Oviedo – Escamplero
Being careful of not repeating my past mistake of walking too many miles the first couple of days, I only walked to the village of Escamplero (8 miles). However, I took a detour to the Pre-Romanesque church of Santa Maria del Naranco and San Miguel de Lillo, both located on a hill above Oviedo. When I arrived, the morning sun lifted the last remnants of the mist covering the area, creating a nearly mystical atmosphere.
After leaving the place, the path took me further up the hill through a deep ravine with many shades of green, the first of many marvelous ravines still to come on my trek. Marigold, hydrangea, roses, geranium were growing in the villages and in front of the typical Asturian square shaped granaries called Hórreo.
By not being in a hurry, I could listen to the birds, observe the spiders in their delicate spider webs and smell the wild roses blooming in abundance. The well-marked trail with the symbol of the shell always pointing with the narrow end to the direction of the path made it easy not to get lost.

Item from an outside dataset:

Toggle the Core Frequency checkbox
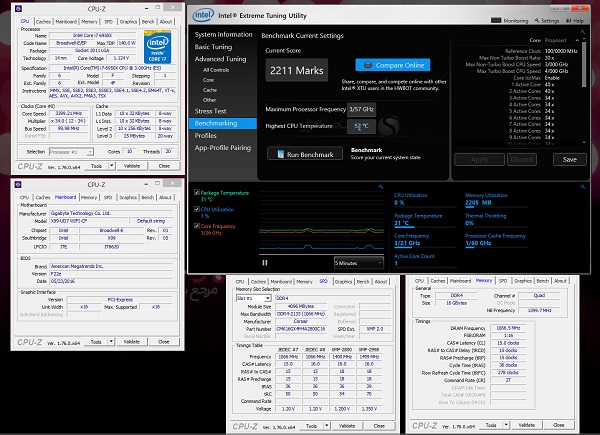The height and width of the screenshot is (435, 600). tap(196, 226)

In comparison to the Camino in France (Via Lemovicensis) or the popular Camino Francés in Spain, where great Romanesque churches are along the way, the Camino Primitivo is a place of little chapels. Most of them were locked.
I met an author last Saturday who wrote a book about “Camino de Santiago” and her trip and misadventures there. So I am reading her book and visiting your post here….even though I know this adventure was a few years back.
In walking the camino, one often meets the inner “damon” in outer circumstances.
I hope to be able to walk the “Camino del Norte” or the “Via della Plata” sometimes
next year or the year to follow. It is a very special experience.